PROBLEM >> Output all of the records exactly, word for word.

-- Opening Marker --

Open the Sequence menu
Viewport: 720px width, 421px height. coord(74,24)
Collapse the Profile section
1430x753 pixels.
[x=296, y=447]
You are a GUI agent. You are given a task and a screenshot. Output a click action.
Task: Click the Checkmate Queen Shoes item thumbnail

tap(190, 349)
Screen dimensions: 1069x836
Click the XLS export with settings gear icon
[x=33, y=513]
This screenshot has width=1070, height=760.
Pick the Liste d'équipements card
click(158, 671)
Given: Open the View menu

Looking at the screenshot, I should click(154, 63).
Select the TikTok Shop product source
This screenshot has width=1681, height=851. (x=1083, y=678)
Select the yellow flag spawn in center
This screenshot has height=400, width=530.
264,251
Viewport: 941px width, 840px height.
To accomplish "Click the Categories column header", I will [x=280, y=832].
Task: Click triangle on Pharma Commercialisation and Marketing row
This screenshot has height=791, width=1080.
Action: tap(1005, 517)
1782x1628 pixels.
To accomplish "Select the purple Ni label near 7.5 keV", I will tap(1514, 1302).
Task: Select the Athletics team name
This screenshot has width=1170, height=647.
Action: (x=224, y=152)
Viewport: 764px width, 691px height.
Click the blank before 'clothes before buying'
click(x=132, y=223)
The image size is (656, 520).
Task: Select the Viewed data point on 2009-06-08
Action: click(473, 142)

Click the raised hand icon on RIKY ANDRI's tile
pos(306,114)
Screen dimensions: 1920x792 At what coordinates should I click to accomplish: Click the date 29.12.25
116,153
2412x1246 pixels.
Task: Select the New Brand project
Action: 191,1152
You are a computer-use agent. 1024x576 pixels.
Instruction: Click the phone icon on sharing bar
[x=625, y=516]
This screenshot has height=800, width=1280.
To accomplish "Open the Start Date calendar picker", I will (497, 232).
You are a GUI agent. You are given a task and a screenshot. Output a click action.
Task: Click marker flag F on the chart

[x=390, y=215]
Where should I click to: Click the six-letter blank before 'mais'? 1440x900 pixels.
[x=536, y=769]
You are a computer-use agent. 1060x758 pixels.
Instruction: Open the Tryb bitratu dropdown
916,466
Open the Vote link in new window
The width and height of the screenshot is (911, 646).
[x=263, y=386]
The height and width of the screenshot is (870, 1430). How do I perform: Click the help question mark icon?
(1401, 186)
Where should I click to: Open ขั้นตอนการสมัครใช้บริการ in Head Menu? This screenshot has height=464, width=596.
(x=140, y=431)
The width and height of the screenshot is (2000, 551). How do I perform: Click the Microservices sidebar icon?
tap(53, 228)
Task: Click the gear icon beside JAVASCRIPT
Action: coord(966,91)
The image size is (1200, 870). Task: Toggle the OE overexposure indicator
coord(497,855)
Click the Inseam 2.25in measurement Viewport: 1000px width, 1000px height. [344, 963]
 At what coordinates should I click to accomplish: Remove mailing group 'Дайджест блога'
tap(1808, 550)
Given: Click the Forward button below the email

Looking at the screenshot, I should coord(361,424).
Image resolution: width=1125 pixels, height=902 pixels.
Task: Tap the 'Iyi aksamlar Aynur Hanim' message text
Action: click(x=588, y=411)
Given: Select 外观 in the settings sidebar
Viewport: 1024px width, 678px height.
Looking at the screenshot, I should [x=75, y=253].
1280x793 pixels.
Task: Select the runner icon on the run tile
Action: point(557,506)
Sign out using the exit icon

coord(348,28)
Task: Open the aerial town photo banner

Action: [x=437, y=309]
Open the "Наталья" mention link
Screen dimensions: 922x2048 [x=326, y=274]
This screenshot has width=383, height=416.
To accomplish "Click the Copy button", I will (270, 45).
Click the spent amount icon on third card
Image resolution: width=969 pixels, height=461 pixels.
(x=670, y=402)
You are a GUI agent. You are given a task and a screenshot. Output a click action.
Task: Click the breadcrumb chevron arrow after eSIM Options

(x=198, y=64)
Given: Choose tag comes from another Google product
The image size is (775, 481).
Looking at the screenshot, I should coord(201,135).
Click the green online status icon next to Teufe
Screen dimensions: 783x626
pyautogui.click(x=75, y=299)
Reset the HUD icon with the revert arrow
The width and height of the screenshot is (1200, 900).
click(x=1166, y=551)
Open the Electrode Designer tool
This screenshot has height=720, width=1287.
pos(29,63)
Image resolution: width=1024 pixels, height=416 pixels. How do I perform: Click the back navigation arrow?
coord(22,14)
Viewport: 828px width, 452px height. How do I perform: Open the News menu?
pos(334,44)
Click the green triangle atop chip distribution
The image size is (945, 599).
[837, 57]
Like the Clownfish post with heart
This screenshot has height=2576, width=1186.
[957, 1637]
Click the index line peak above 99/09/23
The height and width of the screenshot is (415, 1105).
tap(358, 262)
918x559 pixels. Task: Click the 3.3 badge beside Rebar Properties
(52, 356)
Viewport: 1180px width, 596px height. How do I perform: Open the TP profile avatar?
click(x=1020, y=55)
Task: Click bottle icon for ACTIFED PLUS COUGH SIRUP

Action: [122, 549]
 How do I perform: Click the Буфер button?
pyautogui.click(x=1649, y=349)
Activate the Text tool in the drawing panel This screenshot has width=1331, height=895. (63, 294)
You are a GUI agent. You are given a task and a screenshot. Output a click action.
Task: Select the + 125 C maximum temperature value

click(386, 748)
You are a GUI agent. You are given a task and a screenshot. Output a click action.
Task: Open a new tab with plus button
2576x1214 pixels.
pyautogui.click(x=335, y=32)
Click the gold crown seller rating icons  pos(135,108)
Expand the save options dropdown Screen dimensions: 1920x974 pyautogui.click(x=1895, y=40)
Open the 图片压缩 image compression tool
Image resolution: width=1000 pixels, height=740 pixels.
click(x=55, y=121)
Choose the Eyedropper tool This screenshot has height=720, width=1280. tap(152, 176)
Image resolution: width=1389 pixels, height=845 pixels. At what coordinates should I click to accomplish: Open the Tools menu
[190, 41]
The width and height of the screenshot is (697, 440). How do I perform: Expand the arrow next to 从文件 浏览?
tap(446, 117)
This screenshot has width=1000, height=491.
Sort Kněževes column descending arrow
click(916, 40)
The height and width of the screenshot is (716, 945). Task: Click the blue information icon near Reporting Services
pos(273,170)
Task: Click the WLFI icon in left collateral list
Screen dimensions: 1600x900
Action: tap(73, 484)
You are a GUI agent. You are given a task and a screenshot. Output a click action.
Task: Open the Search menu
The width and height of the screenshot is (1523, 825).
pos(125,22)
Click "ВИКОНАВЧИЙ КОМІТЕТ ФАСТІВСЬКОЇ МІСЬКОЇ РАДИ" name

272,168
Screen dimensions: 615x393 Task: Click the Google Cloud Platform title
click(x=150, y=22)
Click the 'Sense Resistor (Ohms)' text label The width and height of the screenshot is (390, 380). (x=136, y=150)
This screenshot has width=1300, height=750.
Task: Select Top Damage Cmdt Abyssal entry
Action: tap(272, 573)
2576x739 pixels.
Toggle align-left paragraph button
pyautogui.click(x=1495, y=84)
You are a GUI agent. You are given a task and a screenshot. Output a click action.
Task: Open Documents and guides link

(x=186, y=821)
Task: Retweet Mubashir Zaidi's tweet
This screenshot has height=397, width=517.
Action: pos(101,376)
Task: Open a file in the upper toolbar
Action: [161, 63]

-- Closing Marker --

OUTPUT >>
Open the Sequence menu
Viewport: 720px width, 421px height. coord(74,24)
Collapse the Profile section
1430x753 pixels.
[x=296, y=447]
You are a GUI agent. You are given a task and a screenshot. Output a click action.
Task: Click the Checkmate Queen Shoes item thumbnail

tap(190, 349)
Screen dimensions: 1069x836
Click the XLS export with settings gear icon
[x=33, y=513]
This screenshot has width=1070, height=760.
Pick the Liste d'équipements card
click(158, 671)
Given: Open the View menu

Looking at the screenshot, I should click(154, 63).
Select the TikTok Shop product source
This screenshot has width=1681, height=851. (x=1083, y=678)
Select the yellow flag spawn in center
This screenshot has height=400, width=530.
264,251
Viewport: 941px width, 840px height.
To accomplish "Click the Categories column header", I will [x=280, y=832].
Task: Click triangle on Pharma Commercialisation and Marketing row
This screenshot has height=791, width=1080.
Action: tap(1005, 517)
1782x1628 pixels.
To accomplish "Select the purple Ni label near 7.5 keV", I will tap(1514, 1302).
Task: Select the Athletics team name
This screenshot has width=1170, height=647.
Action: (x=224, y=152)
Viewport: 764px width, 691px height.
Click the blank before 'clothes before buying'
click(x=132, y=223)
The image size is (656, 520).
Task: Select the Viewed data point on 2009-06-08
Action: click(473, 142)

Click the raised hand icon on RIKY ANDRI's tile
pos(306,114)
Screen dimensions: 1920x792 At what coordinates should I click to accomplish: Click the date 29.12.25
116,153
2412x1246 pixels.
Task: Select the New Brand project
Action: 191,1152
You are a computer-use agent. 1024x576 pixels.
Instruction: Click the phone icon on sharing bar
[x=625, y=516]
This screenshot has height=800, width=1280.
To accomplish "Open the Start Date calendar picker", I will (497, 232).
You are a GUI agent. You are given a task and a screenshot. Output a click action.
Task: Click marker flag F on the chart

[x=390, y=215]
Where should I click to: Click the six-letter blank before 'mais'? 1440x900 pixels.
[x=536, y=769]
You are a computer-use agent. 1060x758 pixels.
Instruction: Open the Tryb bitratu dropdown
916,466
Open the Vote link in new window
The width and height of the screenshot is (911, 646).
[x=263, y=386]
The height and width of the screenshot is (870, 1430). How do I perform: Click the help question mark icon?
(1401, 186)
Where should I click to: Open ขั้นตอนการสมัครใช้บริการ in Head Menu? This screenshot has height=464, width=596.
(x=140, y=431)
The width and height of the screenshot is (2000, 551). How do I perform: Click the Microservices sidebar icon?
tap(53, 228)
Task: Click the gear icon beside JAVASCRIPT
Action: coord(966,91)
The image size is (1200, 870). Task: Toggle the OE overexposure indicator
coord(497,855)
Click the Inseam 2.25in measurement Viewport: 1000px width, 1000px height. [344, 963]
 At what coordinates should I click to accomplish: Remove mailing group 'Дайджест блога'
tap(1808, 550)
Given: Click the Forward button below the email

Looking at the screenshot, I should coord(361,424).
Image resolution: width=1125 pixels, height=902 pixels.
Task: Tap the 'Iyi aksamlar Aynur Hanim' message text
Action: click(x=588, y=411)
Given: Select 外观 in the settings sidebar
Viewport: 1024px width, 678px height.
Looking at the screenshot, I should [x=75, y=253].
1280x793 pixels.
Task: Select the runner icon on the run tile
Action: point(557,506)
Sign out using the exit icon

coord(348,28)
Task: Open the aerial town photo banner

Action: [x=437, y=309]
Open the "Наталья" mention link
Screen dimensions: 922x2048 [x=326, y=274]
This screenshot has width=383, height=416.
To accomplish "Click the Copy button", I will (270, 45).
Click the spent amount icon on third card
Image resolution: width=969 pixels, height=461 pixels.
(x=670, y=402)
You are a GUI agent. You are given a task and a screenshot. Output a click action.
Task: Click the breadcrumb chevron arrow after eSIM Options

(x=198, y=64)
Given: Choose tag comes from another Google product
The image size is (775, 481).
Looking at the screenshot, I should coord(201,135).
Click the green online status icon next to Teufe
Screen dimensions: 783x626
pyautogui.click(x=75, y=299)
Reset the HUD icon with the revert arrow
The width and height of the screenshot is (1200, 900).
click(x=1166, y=551)
Open the Electrode Designer tool
This screenshot has height=720, width=1287.
pos(29,63)
Image resolution: width=1024 pixels, height=416 pixels. How do I perform: Click the back navigation arrow?
coord(22,14)
Viewport: 828px width, 452px height. How do I perform: Open the News menu?
pos(334,44)
Click the green triangle atop chip distribution
The image size is (945, 599).
[837, 57]
Like the Clownfish post with heart
This screenshot has height=2576, width=1186.
[957, 1637]
Click the index line peak above 99/09/23
The height and width of the screenshot is (415, 1105).
tap(358, 262)
918x559 pixels. Task: Click the 3.3 badge beside Rebar Properties
(52, 356)
Viewport: 1180px width, 596px height. How do I perform: Open the TP profile avatar?
click(x=1020, y=55)
Task: Click bottle icon for ACTIFED PLUS COUGH SIRUP

Action: [122, 549]
 How do I perform: Click the Буфер button?
pyautogui.click(x=1649, y=349)
Activate the Text tool in the drawing panel This screenshot has width=1331, height=895. (63, 294)
You are a GUI agent. You are given a task and a screenshot. Output a click action.
Task: Select the + 125 C maximum temperature value

click(386, 748)
You are a GUI agent. You are given a task and a screenshot. Output a click action.
Task: Open a new tab with plus button
2576x1214 pixels.
pyautogui.click(x=335, y=32)
Click the gold crown seller rating icons  pos(135,108)
Expand the save options dropdown Screen dimensions: 1920x974 pyautogui.click(x=1895, y=40)
Open the 图片压缩 image compression tool
Image resolution: width=1000 pixels, height=740 pixels.
click(x=55, y=121)
Choose the Eyedropper tool This screenshot has height=720, width=1280. tap(152, 176)
Image resolution: width=1389 pixels, height=845 pixels. At what coordinates should I click to accomplish: Open the Tools menu
[190, 41]
The width and height of the screenshot is (697, 440). How do I perform: Expand the arrow next to 从文件 浏览?
tap(446, 117)
This screenshot has width=1000, height=491.
Sort Kněževes column descending arrow
click(916, 40)
The height and width of the screenshot is (716, 945). Task: Click the blue information icon near Reporting Services
pos(273,170)
Task: Click the WLFI icon in left collateral list
Screen dimensions: 1600x900
Action: tap(73, 484)
You are a GUI agent. You are given a task and a screenshot. Output a click action.
Task: Open the Search menu
The width and height of the screenshot is (1523, 825).
pos(125,22)
Click "ВИКОНАВЧИЙ КОМІТЕТ ФАСТІВСЬКОЇ МІСЬКОЇ РАДИ" name

272,168
Screen dimensions: 615x393 Task: Click the Google Cloud Platform title
click(x=150, y=22)
Click the 'Sense Resistor (Ohms)' text label The width and height of the screenshot is (390, 380). (x=136, y=150)
This screenshot has width=1300, height=750.
Task: Select Top Damage Cmdt Abyssal entry
Action: tap(272, 573)
2576x739 pixels.
Toggle align-left paragraph button
pyautogui.click(x=1495, y=84)
You are a GUI agent. You are given a task and a screenshot. Output a click action.
Task: Open Documents and guides link

(x=186, y=821)
Task: Retweet Mubashir Zaidi's tweet
This screenshot has height=397, width=517.
Action: pos(101,376)
Task: Open a file in the upper toolbar
Action: [161, 63]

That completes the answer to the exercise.